In 1962, when Jamaica celebrated its Independence, there was no television station to capture it. JBC, the Jamaica Broadcast Corporation was established in 1963.

JBC was the only television station until 1993 when CVM began broadcasting.

Programming was made up of news broadcasts, local musical performances, talk shows, old movies and foreign programs. Television broadcasting was not 24 hours a day; it came on in the late afternoon and usually went off by 11 pm.

The switch from black and white to colour came in 1975.

Considering history, economics, politics, culture, one would not expect the level of television in Jamaica to equal that of developed Western nations. However, in 2015 Jamaica does not achieve that reached in 1950s America.

The basic problem is not the absence nor presence of local programming, it is the incompetence and unprofessionalism of the television stations.

First, nothing starts ‘on time’. You can have the BBC on the radio at 7 pm, while waiting for TVJ, (the successor to JBC) to present the 7 o’clock news.

Usually, three minutes is the standard ‘soon come’ although sometimes it is even longer. Once can usually hear most of the BBC news before the cameras actually hit the presenters on TVJ.

This lack of time sense means one can not, for example, accurately record a programme for later viewing.

Secondly, there is no real schedule. Viewing the websites of TVJ or CVM is illuminating.

On cvmtv.com a program airing at 9 pm called “Scandal” is listed. “Scandal” has not been aired since the fall of 2014.

TVJ (televisionjamaica.com) has many empty spaces in their schedule and fudges by not naming a program. It resorts to categorisation: ‘comedy’, ‘drama’, ‘movie’ so one has no idea what is going to be presented.

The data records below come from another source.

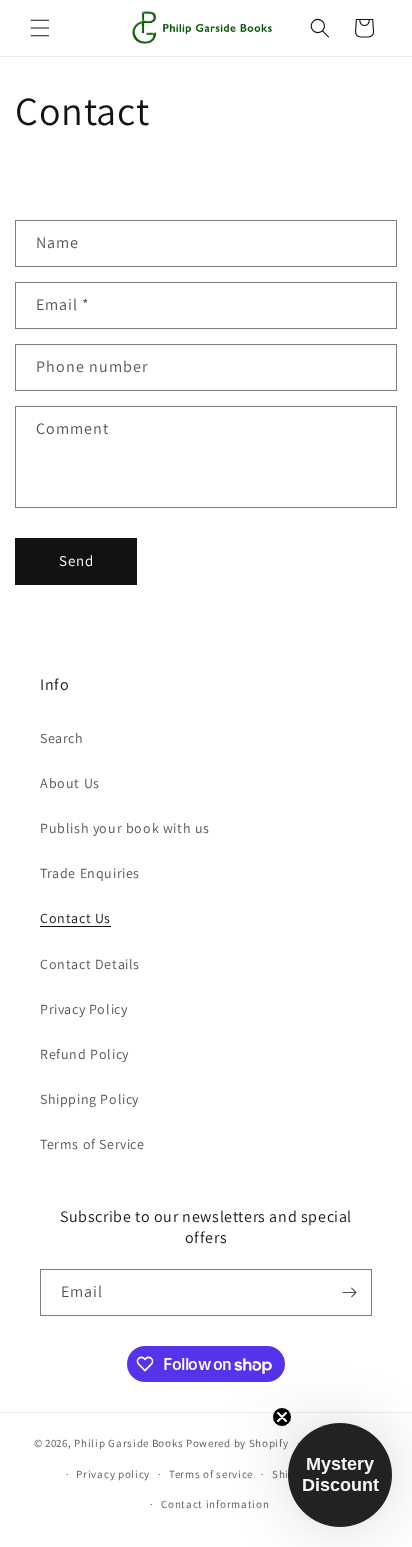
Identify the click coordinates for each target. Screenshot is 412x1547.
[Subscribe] (349, 1292)
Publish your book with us (125, 828)
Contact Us (75, 918)
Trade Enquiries (90, 873)
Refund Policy (84, 1054)
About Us (70, 783)
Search (62, 738)
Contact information (215, 1504)
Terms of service (211, 1474)
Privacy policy (113, 1474)
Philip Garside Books (128, 1443)
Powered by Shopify (237, 1443)
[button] (40, 28)
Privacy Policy (83, 1009)
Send (76, 560)
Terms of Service (92, 1144)
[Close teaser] (282, 1417)
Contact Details (90, 964)
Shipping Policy (89, 1099)
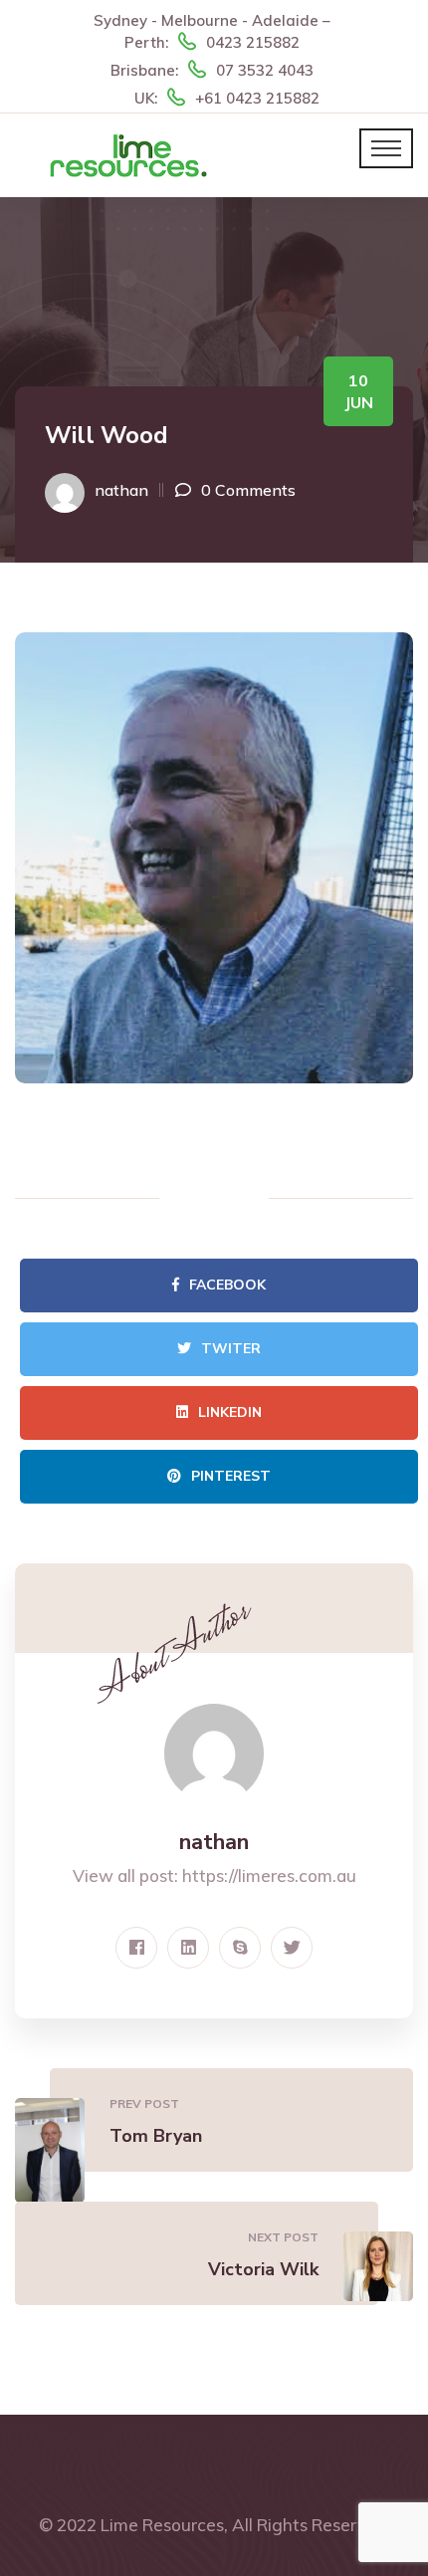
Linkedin (230, 1412)
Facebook (227, 1285)
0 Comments (248, 490)
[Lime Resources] (128, 153)
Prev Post (144, 2103)
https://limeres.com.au (269, 1875)
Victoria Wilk (263, 2269)
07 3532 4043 (265, 70)
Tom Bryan (155, 2136)
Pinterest (231, 1476)
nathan (121, 490)
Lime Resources (162, 2524)
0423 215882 (253, 42)
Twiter (231, 1348)
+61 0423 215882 (257, 98)
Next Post (283, 2236)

The idea of posting an up to date television guide, even on line, seems beyond the capability of the stations. (Those in America who buy a T.V. Guide published a week in advance must be laughing).

A prospective viewer must keep a ‘mental’ schedule of what will be presented each evening, though there is no guarantee that just because ‘Empire’ is to be aired at 9:30 pm on TVJ on Tuesday it will be aired at that time on that day.

Thirdly, the splicing of commercials into the middle of the action of a program, is standard. No one who works for a station pays very much attention to what is being aired, and will pop in the commercial before a line being spoken has completed.

Fourthly, the lack of understanding of ‘Prime Time’ remains.

TVJ; in its previous incarnation of JBC, did have some slight knowledge that between 7 – 11 p.m. was ‘Television Time’.

In Western nations, (dealing with general stations) the news is broadcast between 5 – 7 p.m. to leave that four hour period of prime time available.

In Jamaica, TVJ runs its so-called news from 7 – 8:30, CVM from 8 – 9. Yes, this is ridiculous, and anyone involved in broadcasting knows this is the time for the P.G. show the kids watch before bed.

This is why most Jamaicans who have television sets have cable, since no one much watches local television.

As to the local shows, they are rather embarrassing, and one can not talk about “Third World”, when South Africa can present an excellent soap, ‘Generations’, which is aired on Sunday afternoon from 2 to 4 pm, or India’s contribution of two soaps which are of very high standard.

Few people actually watch local television. Yes, when shows like ‘Scandal’ or ‘Empire’ are airing, people do tune in, but most Jamaicans opt for cable.

One can bang their gums about ‘local’, ‘nationalism’ and other slogans, but America and England produce first class programmes. They are well funded, professionally done, and take awards all over the world.

However it is not the lack of local programmes that makes television in Jamaica so pathetic.

Let us glance at recent events. The Oscars are not broadcast in Jamaica. The last beauty pageant that was aired was interrupted for the lottery draw, which apparently, could not be postponed or rescheduled.

Can you imagine a live beauty pageant, suddenly in a split screen, while on the right side you get to see the Lotto numbers being selected?

I shut off my television as that happened, since the pageant was that unimportant and I don’t buy Lotto tickets since I know the result, I lost.

This unprofessionalism is what makes television in Jamaica so repulsive.